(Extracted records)

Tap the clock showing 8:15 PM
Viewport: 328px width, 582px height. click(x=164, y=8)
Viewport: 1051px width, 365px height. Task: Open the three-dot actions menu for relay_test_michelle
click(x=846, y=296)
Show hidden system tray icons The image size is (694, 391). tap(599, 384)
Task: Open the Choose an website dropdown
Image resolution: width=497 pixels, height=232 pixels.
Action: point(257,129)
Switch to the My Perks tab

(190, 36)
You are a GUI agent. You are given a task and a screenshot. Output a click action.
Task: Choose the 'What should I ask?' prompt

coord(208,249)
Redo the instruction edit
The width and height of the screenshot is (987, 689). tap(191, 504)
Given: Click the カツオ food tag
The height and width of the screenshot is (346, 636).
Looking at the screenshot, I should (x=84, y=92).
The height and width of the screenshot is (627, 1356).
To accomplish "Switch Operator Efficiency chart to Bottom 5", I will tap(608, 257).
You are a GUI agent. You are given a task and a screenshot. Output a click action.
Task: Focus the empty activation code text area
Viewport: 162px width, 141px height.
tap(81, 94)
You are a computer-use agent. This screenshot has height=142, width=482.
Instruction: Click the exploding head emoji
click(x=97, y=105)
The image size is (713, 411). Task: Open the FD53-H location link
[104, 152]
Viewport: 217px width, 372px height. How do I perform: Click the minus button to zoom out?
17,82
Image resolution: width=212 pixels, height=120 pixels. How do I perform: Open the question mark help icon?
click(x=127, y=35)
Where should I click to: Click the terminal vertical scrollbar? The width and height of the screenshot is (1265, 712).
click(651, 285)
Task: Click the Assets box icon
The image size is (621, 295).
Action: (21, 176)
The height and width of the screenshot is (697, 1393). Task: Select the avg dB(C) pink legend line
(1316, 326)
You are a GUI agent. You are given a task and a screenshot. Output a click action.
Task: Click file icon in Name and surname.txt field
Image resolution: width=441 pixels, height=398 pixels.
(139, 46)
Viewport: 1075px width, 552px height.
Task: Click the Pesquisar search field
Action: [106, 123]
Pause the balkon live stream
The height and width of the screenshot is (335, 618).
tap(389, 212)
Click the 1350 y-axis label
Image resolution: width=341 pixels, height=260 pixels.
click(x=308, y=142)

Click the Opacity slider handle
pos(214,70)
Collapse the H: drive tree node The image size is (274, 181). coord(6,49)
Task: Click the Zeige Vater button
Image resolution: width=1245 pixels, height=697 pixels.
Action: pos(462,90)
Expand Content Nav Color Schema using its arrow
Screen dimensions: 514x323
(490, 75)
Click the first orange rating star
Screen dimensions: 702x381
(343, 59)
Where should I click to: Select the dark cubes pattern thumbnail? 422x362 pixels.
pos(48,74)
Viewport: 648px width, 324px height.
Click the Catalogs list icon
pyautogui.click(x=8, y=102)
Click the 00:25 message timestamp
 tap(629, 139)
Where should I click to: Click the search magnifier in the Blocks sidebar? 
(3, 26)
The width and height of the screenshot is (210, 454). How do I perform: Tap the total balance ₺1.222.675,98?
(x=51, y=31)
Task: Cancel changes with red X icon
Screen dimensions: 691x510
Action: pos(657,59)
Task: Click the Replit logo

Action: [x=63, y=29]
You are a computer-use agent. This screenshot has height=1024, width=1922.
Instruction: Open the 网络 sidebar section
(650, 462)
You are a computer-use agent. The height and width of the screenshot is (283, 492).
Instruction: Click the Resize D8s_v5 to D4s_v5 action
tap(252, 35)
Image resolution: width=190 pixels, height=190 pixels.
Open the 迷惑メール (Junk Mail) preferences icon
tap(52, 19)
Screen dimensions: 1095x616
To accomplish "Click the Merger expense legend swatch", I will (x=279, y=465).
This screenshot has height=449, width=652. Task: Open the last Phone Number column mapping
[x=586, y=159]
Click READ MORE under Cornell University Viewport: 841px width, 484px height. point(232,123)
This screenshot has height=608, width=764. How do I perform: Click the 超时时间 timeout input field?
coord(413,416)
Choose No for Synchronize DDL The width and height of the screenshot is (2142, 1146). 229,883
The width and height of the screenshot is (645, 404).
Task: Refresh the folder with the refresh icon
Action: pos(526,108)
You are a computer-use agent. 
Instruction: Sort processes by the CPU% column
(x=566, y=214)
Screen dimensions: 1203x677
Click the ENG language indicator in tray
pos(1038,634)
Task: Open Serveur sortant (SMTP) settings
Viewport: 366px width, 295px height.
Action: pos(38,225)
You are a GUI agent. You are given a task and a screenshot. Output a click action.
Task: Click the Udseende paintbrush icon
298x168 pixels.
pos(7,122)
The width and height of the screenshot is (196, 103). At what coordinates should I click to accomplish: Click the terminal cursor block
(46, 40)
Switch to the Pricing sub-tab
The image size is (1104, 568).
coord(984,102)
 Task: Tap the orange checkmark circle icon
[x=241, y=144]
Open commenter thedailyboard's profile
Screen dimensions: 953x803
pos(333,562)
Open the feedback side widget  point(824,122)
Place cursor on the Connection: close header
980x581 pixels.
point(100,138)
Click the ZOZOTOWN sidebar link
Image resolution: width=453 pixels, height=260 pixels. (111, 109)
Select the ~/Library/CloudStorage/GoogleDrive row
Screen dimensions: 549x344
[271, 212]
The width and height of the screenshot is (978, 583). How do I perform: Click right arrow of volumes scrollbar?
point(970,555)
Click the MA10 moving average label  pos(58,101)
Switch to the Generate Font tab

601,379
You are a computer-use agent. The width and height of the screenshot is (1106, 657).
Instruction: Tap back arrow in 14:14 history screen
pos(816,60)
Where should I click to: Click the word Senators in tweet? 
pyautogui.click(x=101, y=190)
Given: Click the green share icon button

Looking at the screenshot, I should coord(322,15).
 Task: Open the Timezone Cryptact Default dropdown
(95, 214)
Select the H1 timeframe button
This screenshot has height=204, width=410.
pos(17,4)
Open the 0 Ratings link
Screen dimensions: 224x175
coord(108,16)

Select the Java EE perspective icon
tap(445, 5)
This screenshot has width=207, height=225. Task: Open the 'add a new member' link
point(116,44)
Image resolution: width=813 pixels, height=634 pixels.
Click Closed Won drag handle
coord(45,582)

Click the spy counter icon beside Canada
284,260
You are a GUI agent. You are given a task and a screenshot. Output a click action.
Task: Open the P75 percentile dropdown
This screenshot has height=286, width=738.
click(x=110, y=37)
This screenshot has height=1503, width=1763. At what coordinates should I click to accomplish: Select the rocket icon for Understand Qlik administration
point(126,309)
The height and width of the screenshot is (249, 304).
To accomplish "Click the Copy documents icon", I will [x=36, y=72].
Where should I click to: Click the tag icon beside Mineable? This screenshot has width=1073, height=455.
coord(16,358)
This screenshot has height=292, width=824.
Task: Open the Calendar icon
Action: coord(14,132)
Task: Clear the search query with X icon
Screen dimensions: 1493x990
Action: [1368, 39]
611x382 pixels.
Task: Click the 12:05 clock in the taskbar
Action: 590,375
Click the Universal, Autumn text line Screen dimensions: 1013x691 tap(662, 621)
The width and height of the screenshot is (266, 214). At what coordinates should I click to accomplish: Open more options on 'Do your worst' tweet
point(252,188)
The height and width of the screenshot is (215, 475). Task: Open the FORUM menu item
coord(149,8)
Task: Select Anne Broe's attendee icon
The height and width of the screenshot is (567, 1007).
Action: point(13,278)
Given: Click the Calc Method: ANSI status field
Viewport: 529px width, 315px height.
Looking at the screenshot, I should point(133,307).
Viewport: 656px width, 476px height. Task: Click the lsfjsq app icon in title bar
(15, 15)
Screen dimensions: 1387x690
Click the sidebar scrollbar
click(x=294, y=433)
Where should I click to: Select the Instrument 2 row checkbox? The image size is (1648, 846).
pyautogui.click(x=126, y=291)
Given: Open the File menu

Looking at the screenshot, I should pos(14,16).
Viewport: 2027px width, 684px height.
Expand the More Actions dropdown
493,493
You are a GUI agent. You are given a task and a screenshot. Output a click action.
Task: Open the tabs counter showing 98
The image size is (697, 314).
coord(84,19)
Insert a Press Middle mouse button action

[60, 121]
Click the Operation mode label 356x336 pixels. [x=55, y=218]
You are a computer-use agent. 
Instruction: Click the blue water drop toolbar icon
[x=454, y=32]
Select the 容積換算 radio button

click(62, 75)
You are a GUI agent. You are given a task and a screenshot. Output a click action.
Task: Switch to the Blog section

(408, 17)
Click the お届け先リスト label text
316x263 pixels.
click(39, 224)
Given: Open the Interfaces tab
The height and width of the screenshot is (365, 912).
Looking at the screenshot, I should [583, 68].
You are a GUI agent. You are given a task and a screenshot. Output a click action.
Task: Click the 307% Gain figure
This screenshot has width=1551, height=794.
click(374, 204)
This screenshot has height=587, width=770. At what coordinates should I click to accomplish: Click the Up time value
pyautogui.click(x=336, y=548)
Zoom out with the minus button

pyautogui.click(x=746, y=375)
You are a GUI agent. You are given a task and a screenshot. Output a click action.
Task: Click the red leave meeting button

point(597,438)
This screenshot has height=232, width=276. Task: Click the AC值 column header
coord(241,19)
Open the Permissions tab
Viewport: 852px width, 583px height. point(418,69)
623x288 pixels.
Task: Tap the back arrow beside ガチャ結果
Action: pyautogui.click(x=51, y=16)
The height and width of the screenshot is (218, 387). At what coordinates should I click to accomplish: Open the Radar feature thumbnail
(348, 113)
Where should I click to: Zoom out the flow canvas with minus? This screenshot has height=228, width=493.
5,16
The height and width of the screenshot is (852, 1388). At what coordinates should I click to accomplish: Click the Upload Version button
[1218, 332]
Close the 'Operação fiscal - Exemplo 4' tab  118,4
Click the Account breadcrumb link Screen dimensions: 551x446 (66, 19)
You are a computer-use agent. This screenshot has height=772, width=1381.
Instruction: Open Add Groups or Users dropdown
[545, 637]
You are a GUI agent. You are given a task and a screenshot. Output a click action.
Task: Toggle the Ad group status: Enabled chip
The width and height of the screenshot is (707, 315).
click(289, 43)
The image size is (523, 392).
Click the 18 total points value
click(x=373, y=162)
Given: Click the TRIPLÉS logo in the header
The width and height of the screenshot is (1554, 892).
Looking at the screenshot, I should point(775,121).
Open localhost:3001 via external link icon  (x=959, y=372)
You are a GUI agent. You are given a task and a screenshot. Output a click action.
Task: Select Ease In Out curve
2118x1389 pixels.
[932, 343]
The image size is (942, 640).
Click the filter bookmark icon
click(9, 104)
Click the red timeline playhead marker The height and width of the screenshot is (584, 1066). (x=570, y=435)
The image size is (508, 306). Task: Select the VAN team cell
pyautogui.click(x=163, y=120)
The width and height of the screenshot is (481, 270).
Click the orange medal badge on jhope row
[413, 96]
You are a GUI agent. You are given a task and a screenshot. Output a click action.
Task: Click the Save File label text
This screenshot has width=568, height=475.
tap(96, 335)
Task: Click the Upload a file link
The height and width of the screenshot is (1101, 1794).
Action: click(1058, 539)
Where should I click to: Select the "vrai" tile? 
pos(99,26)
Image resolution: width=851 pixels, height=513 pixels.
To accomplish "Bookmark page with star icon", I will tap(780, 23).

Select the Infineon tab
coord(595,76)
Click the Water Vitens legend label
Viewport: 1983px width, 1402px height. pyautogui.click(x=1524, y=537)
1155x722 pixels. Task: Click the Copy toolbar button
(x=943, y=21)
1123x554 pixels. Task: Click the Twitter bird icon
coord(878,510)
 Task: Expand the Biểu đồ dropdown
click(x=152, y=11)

* Aim of the task *
Reproduce the items from the line with "This screenshot has height=449, width=652." to the line with "Action: pos(526,108)", substituting "Replicate DDL" for "Synchronize DDL" and leaving all else unchanged.

* Finished exercise *
This screenshot has height=449, width=652. Task: Open the last Phone Number column mapping
[x=586, y=159]
Click READ MORE under Cornell University Viewport: 841px width, 484px height. point(232,123)
This screenshot has height=608, width=764. How do I perform: Click the 超时时间 timeout input field?
coord(413,416)
Choose No for Replicate DDL The width and height of the screenshot is (2142, 1146). 229,883
The width and height of the screenshot is (645, 404).
Task: Refresh the folder with the refresh icon
Action: pos(526,108)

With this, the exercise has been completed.